**WHAT TO WORK ON:** Set down each line of the data below exactly.
*** INFORMATION SUPPLIED ***
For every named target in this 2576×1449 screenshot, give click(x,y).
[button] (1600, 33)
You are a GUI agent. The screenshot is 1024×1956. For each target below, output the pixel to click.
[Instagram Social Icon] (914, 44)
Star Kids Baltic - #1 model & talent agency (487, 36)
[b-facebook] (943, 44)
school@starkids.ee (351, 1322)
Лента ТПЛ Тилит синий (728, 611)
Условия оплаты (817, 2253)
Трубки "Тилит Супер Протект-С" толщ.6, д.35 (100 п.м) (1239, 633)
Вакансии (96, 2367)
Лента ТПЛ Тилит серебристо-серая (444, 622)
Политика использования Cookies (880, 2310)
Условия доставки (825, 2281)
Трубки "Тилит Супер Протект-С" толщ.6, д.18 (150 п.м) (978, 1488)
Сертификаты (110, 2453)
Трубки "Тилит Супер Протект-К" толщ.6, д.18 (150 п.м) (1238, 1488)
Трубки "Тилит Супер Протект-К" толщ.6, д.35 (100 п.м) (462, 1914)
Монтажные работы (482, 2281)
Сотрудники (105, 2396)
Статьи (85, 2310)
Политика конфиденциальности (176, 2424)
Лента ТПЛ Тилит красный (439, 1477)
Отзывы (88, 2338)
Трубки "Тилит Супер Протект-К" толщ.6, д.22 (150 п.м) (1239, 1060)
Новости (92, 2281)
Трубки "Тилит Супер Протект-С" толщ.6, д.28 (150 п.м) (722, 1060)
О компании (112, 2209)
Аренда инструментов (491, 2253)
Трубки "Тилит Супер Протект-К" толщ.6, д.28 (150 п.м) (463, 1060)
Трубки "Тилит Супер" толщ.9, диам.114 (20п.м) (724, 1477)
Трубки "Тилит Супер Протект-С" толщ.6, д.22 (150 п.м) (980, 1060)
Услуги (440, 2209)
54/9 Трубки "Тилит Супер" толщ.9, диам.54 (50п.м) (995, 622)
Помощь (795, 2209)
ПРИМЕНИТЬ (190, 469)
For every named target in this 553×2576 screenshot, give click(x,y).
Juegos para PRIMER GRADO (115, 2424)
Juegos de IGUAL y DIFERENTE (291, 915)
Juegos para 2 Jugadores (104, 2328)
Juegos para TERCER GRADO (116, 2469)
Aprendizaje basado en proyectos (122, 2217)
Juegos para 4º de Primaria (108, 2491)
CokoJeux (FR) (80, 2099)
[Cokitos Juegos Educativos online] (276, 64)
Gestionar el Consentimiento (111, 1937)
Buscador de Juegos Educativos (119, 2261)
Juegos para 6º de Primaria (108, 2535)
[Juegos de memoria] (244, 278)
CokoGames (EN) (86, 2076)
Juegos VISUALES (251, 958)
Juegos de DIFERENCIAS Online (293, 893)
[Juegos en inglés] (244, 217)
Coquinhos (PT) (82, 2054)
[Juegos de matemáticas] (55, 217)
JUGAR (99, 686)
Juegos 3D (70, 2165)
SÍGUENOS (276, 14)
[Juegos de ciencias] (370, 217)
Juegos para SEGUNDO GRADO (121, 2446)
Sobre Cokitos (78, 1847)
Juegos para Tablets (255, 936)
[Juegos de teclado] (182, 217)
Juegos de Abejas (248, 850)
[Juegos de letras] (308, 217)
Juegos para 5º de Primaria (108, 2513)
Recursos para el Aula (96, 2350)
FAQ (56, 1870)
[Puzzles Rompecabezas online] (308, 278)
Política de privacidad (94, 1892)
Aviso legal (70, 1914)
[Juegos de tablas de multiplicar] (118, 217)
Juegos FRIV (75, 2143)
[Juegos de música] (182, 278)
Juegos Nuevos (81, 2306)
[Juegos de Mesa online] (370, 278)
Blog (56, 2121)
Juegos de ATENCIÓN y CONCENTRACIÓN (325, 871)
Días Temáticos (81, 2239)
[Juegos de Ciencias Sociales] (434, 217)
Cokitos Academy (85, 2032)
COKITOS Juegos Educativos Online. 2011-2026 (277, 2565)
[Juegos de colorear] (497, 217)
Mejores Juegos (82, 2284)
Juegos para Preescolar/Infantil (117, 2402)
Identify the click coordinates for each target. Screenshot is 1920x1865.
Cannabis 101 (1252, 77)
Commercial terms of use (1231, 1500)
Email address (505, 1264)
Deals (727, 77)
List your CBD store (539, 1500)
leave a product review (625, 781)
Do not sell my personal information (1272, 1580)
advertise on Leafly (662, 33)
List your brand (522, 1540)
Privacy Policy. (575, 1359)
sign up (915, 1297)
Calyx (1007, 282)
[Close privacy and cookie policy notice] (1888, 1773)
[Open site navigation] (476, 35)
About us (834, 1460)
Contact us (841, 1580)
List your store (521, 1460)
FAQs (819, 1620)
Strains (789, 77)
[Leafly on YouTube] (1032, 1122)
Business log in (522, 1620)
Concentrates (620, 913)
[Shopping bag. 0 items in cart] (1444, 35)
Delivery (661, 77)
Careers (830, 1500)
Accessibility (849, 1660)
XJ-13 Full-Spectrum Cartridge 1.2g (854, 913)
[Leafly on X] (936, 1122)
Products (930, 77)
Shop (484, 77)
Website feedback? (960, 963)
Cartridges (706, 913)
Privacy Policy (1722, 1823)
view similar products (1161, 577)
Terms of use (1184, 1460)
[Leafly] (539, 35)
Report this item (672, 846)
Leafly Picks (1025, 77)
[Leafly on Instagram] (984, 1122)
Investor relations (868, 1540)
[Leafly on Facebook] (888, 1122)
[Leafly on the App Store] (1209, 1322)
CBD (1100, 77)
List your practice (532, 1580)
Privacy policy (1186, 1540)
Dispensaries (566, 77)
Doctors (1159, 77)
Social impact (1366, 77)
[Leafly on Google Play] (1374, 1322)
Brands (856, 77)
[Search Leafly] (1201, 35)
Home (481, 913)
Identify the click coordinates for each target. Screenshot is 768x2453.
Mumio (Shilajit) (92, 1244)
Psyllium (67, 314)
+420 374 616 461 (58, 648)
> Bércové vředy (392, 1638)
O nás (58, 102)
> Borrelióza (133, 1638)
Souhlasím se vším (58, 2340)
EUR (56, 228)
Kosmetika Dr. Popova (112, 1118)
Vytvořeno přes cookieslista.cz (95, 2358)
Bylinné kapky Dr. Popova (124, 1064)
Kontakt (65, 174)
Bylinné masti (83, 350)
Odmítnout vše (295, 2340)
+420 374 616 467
*** End of INFORMATION SUPPLIED ***
**OUTPUT BELOW:**
For every named target in this 2576×1449 screenshot, give click(x,y).
[button] (1600, 33)
You are a GUI agent. The screenshot is 1024×1956. For each target below, output the pixel to click.
[Instagram Social Icon] (914, 44)
Star Kids Baltic - #1 model & talent agency (487, 36)
[b-facebook] (943, 44)
school@starkids.ee (351, 1322)
Лента ТПЛ Тилит синий (728, 611)
Условия оплаты (817, 2253)
Трубки "Тилит Супер Протект-С" толщ.6, д.35 (100 п.м) (1239, 633)
Вакансии (96, 2367)
Лента ТПЛ Тилит серебристо-серая (444, 622)
Политика использования Cookies (880, 2310)
Условия доставки (825, 2281)
Трубки "Тилит Супер Протект-С" толщ.6, д.18 (150 п.м) (978, 1488)
Сертификаты (110, 2453)
Трубки "Тилит Супер Протект-К" толщ.6, д.18 (150 п.м) (1238, 1488)
Трубки "Тилит Супер Протект-К" толщ.6, д.35 (100 п.м) (462, 1914)
Монтажные работы (482, 2281)
Сотрудники (105, 2396)
Статьи (85, 2310)
Политика конфиденциальности (176, 2424)
Лента ТПЛ Тилит красный (439, 1477)
Отзывы (88, 2338)
Трубки "Тилит Супер Протект-К" толщ.6, д.22 (150 п.м) (1239, 1060)
Новости (92, 2281)
Трубки "Тилит Супер Протект-С" толщ.6, д.28 (150 п.м) (722, 1060)
О компании (112, 2209)
Аренда инструментов (491, 2253)
Трубки "Тилит Супер Протект-К" толщ.6, д.28 (150 п.м) (463, 1060)
Трубки "Тилит Супер" толщ.9, диам.114 (20п.м) (724, 1477)
Трубки "Тилит Супер Протект-С" толщ.6, д.22 (150 п.м) (980, 1060)
Услуги (440, 2209)
54/9 Трубки "Тилит Супер" толщ.9, диам.54 (50п.м) (995, 622)
Помощь (795, 2209)
ПРИМЕНИТЬ (190, 469)
For every named target in this 553×2576 screenshot, give click(x,y).
Juegos para PRIMER GRADO (115, 2424)
Juegos de IGUAL y DIFERENTE (291, 915)
Juegos para 2 Jugadores (104, 2328)
Juegos para TERCER GRADO (116, 2469)
Aprendizaje basado en proyectos (122, 2217)
Juegos para 4º de Primaria (108, 2491)
CokoJeux (FR) (80, 2099)
[Cokitos Juegos Educativos online] (276, 64)
Gestionar el Consentimiento (111, 1937)
Buscador de Juegos Educativos (119, 2261)
Juegos para 6º de Primaria (108, 2535)
[Juegos de memoria] (244, 278)
CokoGames (EN) (86, 2076)
Juegos VISUALES (251, 958)
Juegos de DIFERENCIAS Online (293, 893)
[Juegos en inglés] (244, 217)
Coquinhos (PT) (82, 2054)
[Juegos de matemáticas] (55, 217)
JUGAR (99, 686)
Juegos 3D (70, 2165)
SÍGUENOS (276, 14)
[Juegos de ciencias] (370, 217)
Juegos para SEGUNDO GRADO (121, 2446)
Sobre Cokitos (78, 1847)
Juegos para Tablets (255, 936)
[Juegos de teclado] (182, 217)
Juegos de Abejas (248, 850)
[Juegos de letras] (308, 217)
Juegos para 5º de Primaria (108, 2513)
Recursos para el Aula (96, 2350)
FAQ (56, 1870)
[Puzzles Rompecabezas online] (308, 278)
Política de privacidad (94, 1892)
Aviso legal (70, 1914)
[Juegos de tablas de multiplicar] (118, 217)
Juegos FRIV (75, 2143)
[Juegos de música] (182, 278)
Juegos Nuevos (81, 2306)
[Juegos de Mesa online] (370, 278)
Blog (56, 2121)
Juegos de ATENCIÓN y CONCENTRACIÓN (325, 871)
Días Temáticos (81, 2239)
[Juegos de Ciencias Sociales] (434, 217)
Cokitos Academy (85, 2032)
COKITOS Juegos Educativos Online. 2011-2026 (277, 2565)
[Juegos de colorear] (497, 217)
Mejores Juegos (82, 2284)
Juegos para Preescolar/Infantil (117, 2402)
Identify the click coordinates for each target. Screenshot is 1920x1865.
Cannabis 101 (1252, 77)
Commercial terms of use (1231, 1500)
Email address (505, 1264)
Deals (727, 77)
List your CBD store (539, 1500)
leave a product review (625, 781)
Do not sell my personal information (1272, 1580)
advertise on Leafly (662, 33)
List your brand (522, 1540)
Privacy Policy. (575, 1359)
sign up (915, 1297)
Calyx (1007, 282)
[Close privacy and cookie policy notice] (1888, 1773)
[Open site navigation] (476, 35)
About us (834, 1460)
Contact us (841, 1580)
List your store (521, 1460)
FAQs (819, 1620)
Strains (789, 77)
[Leafly on YouTube] (1032, 1122)
Business log in (522, 1620)
Concentrates (620, 913)
[Shopping bag. 0 items in cart] (1444, 35)
Delivery (661, 77)
Careers (830, 1500)
Accessibility (849, 1660)
XJ-13 Full-Spectrum Cartridge 1.2g (854, 913)
[Leafly on X] (936, 1122)
Products (930, 77)
Shop (484, 77)
Website feedback? (960, 963)
Cartridges (706, 913)
Privacy Policy (1722, 1823)
view similar products (1161, 577)
Terms of use (1184, 1460)
[Leafly] (539, 35)
Report this item (672, 846)
Leafly Picks (1025, 77)
[Leafly on Instagram] (984, 1122)
Investor relations (868, 1540)
[Leafly on Facebook] (888, 1122)
[Leafly on the App Store] (1209, 1322)
CBD (1100, 77)
List your practice (532, 1580)
Privacy policy (1186, 1540)
Dispensaries (566, 77)
Doctors (1159, 77)
Social impact (1366, 77)
[Leafly on Google Play] (1374, 1322)
Brands (856, 77)
[Search Leafly] (1201, 35)
Home (481, 913)
Identify the click coordinates for each target. Screenshot is 768x2453.
Mumio (Shilajit) (92, 1244)
Psyllium (67, 314)
+420 374 616 461 (58, 648)
> Bércové vředy (392, 1638)
O nás (58, 102)
> Borrelióza (133, 1638)
Souhlasím se vším (58, 2340)
EUR (56, 228)
Kosmetika Dr. Popova (112, 1118)
Vytvořeno přes cookieslista.cz (95, 2358)
Bylinné kapky Dr. Popova (124, 1064)
Kontakt (65, 174)
Bylinné masti (83, 350)
Odmítnout vše (295, 2340)
+420 374 616 467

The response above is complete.